SEPTEMBER (hottest on record)
4-12 September: Record flooding in the Sahel region of Africa affects 500,000 people. The White and Blue Nile burst banks. The average level of the Blue Nile reaches 17.43 metres (57.19ft), the highest since Sudan started measuring in 1912. Senegal records 124mm of rain over a seven-hour downpour – the amount that would usually be expected across the entire rainy season from July to September. Sudan imposes a three-month state of emergency on 4 September, after rains destroys about 100,000 houses and kills more than 100 people. In Nigeria, flooding damages 500,000 hectares of farm produce, amounting to about 5bn naira (£9.8m), according to NKC African Economics.
12 September: Record fires, blazing since August, consume 28% of the Pantanal, the world’s largest tropical wetlands, spanning Brazil, Bolivia and Paraguay. Fires also consume 2.2m hectares of the Amazon.
OCTOBER (fourth hottest on record)
3 October: The UK has its wettest day on record after Storm Alex, with enough rain to fill Loch Ness.
4 October: Wildfires in California spread over 1.6m hectares , a new annual record for the most hectares burned in a single year.
31 October: The lowest Arctic sea ice extent for the month of October, after the latest ever start to ice formation in Laptev Sea.
NOVEMBER (second-hottest November on record)
2 November Philippines hit by Typhoon Goni, one of the strongest storms in history with gusts of up to 192 mph. At least 20 people are killed and almost a million evacuated.
17 November Iota, the strongest hurricane on record to strike Nicaragua, triggers catastrophic flooding and landslides. At least 40 people die across Central America and Colombia. It follows Hurricane Eta – the first time on record the Atlantic has had two major hurricanes in November.
22 November: Somalia is devastated by Cyclone Gati, the strongest storm to hit this part of world since records in this region began five years ago.
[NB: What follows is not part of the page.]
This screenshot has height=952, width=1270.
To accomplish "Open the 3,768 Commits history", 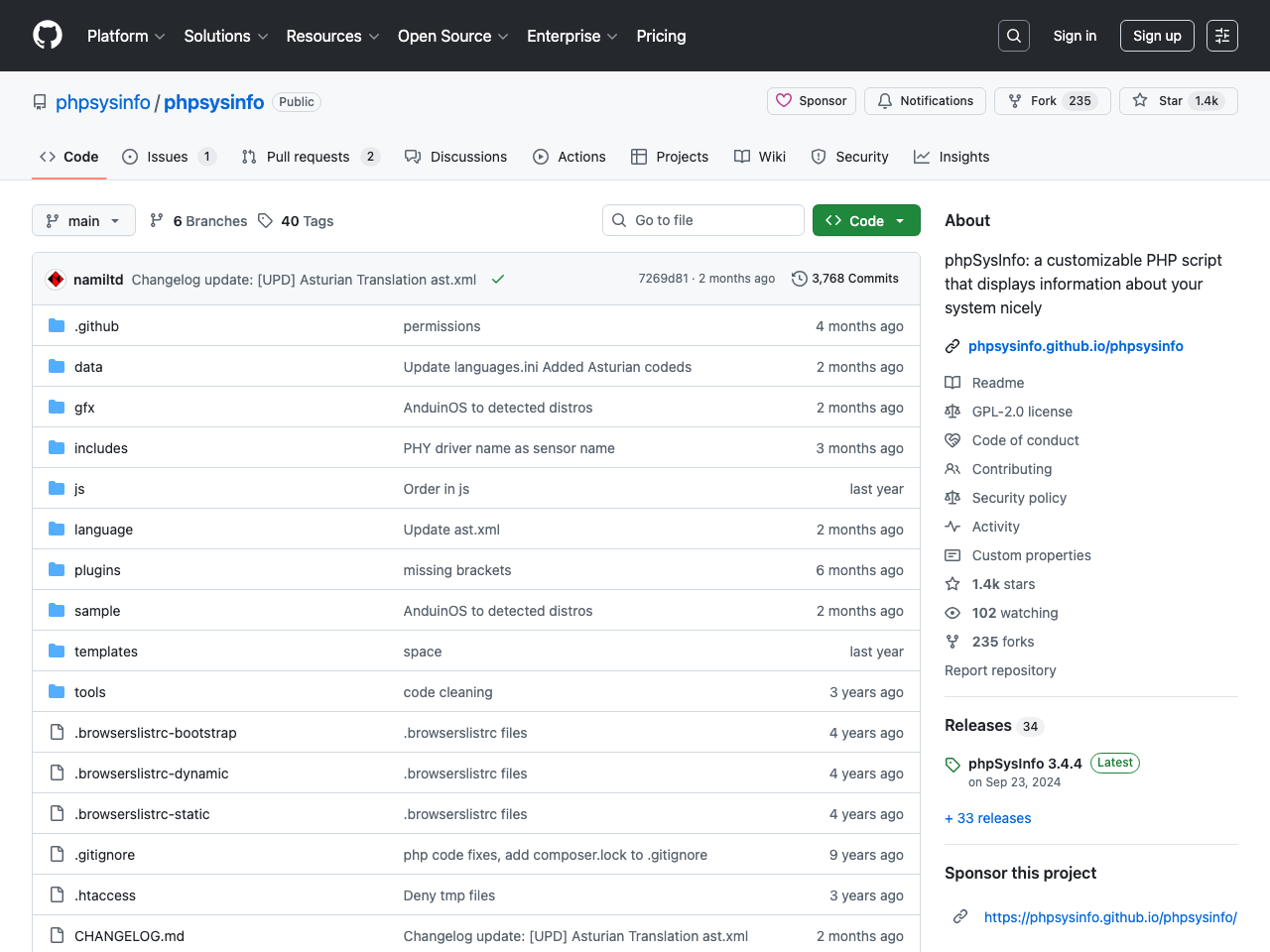I will pos(845,279).
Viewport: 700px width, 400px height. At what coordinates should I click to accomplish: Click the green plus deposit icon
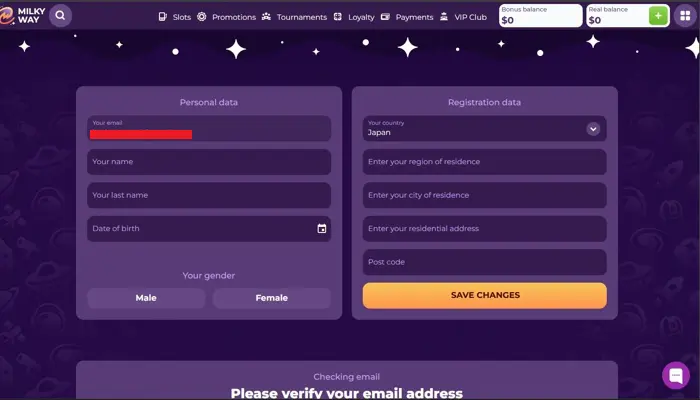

Rainfall in two days equals the two-year average. At least eight dead.
DECEMBER
1 December: Record-breaking Atlantic hurricane season ends. Thirty storms grew strong enough to earn a name, beating 2005’s record of 28 storms. The WMO ran out of storm names by September, turning to the Greek alphabet for labels for the first time since 2005.
4 December: The bushfire season starts early in Australia with devastating wildfires on Fraser Island as experts worry that the months ahead could be disastrous.
12 December: The World Meteorological Agency says 2020 is certain to be among the three hottest years ever recorded. Although global emissions are likely to have fallen by 7% this year, carbon concentrations in the atmosphere continue to rise. The UN reports global heating in on course to reach 3.2C by the end of the century because governments are not taking sufficient climate action to keep temperatures to the Paris Agreement target of 1.5C to 2C.
30 December: Almost one year on from the first reported case of Covid-19 in Wuhan, China, the worldwide death toll of the pandemic has passed 1.6 million people and is estimated to cause $28tn of losses. Scientists have warned such outbreaks will become more common as the world’s natural life support systems, including the climate, break down as a result of rising temperatures, deforestation and the illegal wildlife trade.